Caution
Grafana Alloy is the new name for our distribution of the OTel collector. Grafana Agent has been deprecated and is in Long-Term Support (LTS) through October 31, 2025. Grafana Agent will reach an End-of-Life (EOL) on November 1, 2025. Read more about why we recommend migrating to Grafana Alloy.
Important: This documentation is about an older version. It's relevant only to the release noted, many of the features and functions have been updated or replaced. Please view the current version.
Grafana Agent Operator architecture
Grafana Agent Operator works by watching for Kubernetes custom resources that specify how to collect telemetry data from your Kubernetes cluster and where to send it. Agent Operator manages corresponding Grafana Agent deployments in your cluster by watching for changes against the custom resources.
Grafana Agent Operator works in two phases—it discovers a hierarchy of custom resources and it reconciles that hierarchy into a Grafana Agent deployment.
Custom resource hierarchy
The root of the custom resource hierarchy is the GrafanaAgent
resource—the primary resource Agent Operator looks for. GrafanaAgent
is called the root because it
discovers other sub-resources, MetricsInstance
and LogsInstance
. The GrafanaAgent
resource endows them with Pod attributes defined in the GrafanaAgent specification, for example, Pod requests, limits, affinities, and tolerations, and defines the Grafana Agent image. You can only define Pod attributes at the GrafanaAgent
level. They are propagated to MetricsInstance and LogsInstance Pods.

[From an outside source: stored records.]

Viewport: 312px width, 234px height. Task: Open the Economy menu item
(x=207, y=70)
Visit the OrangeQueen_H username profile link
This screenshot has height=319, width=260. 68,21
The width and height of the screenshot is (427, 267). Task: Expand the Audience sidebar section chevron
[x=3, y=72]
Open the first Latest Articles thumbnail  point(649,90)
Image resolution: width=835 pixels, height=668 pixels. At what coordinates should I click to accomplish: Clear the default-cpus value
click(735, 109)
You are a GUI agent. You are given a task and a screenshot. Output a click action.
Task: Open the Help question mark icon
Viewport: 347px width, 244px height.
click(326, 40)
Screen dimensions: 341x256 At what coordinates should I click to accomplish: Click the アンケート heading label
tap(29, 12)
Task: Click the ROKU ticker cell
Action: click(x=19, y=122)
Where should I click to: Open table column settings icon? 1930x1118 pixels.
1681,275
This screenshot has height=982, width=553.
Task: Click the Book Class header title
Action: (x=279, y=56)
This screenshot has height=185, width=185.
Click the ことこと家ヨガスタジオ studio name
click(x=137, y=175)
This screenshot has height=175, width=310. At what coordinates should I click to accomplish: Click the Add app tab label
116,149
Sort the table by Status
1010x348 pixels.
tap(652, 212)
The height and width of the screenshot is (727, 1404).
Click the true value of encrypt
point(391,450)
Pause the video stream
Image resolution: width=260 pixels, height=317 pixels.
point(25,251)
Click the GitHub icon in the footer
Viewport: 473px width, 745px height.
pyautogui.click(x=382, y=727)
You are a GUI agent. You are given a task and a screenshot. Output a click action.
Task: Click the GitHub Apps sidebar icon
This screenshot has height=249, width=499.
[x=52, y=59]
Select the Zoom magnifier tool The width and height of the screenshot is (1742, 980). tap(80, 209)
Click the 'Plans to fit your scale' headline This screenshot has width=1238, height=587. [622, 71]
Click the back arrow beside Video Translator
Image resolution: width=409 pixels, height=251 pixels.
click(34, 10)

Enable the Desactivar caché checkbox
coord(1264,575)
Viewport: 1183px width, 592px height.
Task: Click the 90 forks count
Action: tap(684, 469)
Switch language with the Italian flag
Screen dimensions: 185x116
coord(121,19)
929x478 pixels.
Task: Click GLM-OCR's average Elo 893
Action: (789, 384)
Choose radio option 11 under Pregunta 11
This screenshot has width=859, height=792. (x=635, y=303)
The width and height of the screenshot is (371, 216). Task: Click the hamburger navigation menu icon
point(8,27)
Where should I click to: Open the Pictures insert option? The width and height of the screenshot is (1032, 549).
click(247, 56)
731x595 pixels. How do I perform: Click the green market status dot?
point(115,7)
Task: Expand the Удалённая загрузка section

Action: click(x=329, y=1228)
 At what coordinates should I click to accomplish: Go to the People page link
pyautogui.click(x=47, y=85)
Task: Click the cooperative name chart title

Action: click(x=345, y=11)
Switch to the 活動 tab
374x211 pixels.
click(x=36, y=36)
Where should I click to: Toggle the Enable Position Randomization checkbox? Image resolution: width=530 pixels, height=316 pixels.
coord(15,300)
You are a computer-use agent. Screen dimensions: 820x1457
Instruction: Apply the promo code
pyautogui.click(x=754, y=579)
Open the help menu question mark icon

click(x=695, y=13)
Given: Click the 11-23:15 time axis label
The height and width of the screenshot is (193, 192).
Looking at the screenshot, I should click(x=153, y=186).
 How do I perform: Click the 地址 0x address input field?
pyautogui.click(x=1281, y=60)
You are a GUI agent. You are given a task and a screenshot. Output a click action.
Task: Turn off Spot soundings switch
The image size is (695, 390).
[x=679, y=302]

The full hierarchy of custom resources is as follows:
GrafanaAgent
MetricsInstance
PodMonitor
Probe
ServiceMonitor
LogsInstance
PodLogs
The following table describes these custom resources:
Custom resource | description |
---|---|
GrafanaAgent | Discovers one or more MetricsInstance and LogsInstance resources. |
MetricsInstance | Defines where to ship collected metrics. This rolls out a Grafana Agent StatefulSet that will scrape and ship metrics to a remote_write endpoint. |
ServiceMonitor | Collects cAdvisor and kubelet metrics. This configures the MetricsInstance / Agent StatefulSet |
LogsInstance | Defines where to ship collected logs. This rolls out a Grafana Agent DaemonSet that will tail log files on your cluster nodes. |
PodLogs | Collects container logs from Kubernetes Pods. This configures the LogsInstance / Agent DaemonSet. |
Most of the Grafana Agent Operator resources have the ability to reference a ConfigMap or a Secret. All referenced ConfigMaps or Secrets are added into the resource hierarchy.
When a hierarchy is established, each item is watched for changes. Any changed
item causes a reconcile of the root GrafanaAgent
resource, either
creating, modifying, or deleting the corresponding Grafana Agent deployment.
A single resource can belong to multiple hierarchies. For example, if two
GrafanaAgents
use the same Probe, modifying that Probe causes both
GrafanaAgents
to be reconciled.
To set up monitoring, Grafana Agent Operator works in the following two phases:
- Builds (discovers) a hierarchy of custom resources.
- Reconciles that hierarchy into a Grafana Agent deployment.
Agent Operator also performs sharding and replication and adds labels to every metric.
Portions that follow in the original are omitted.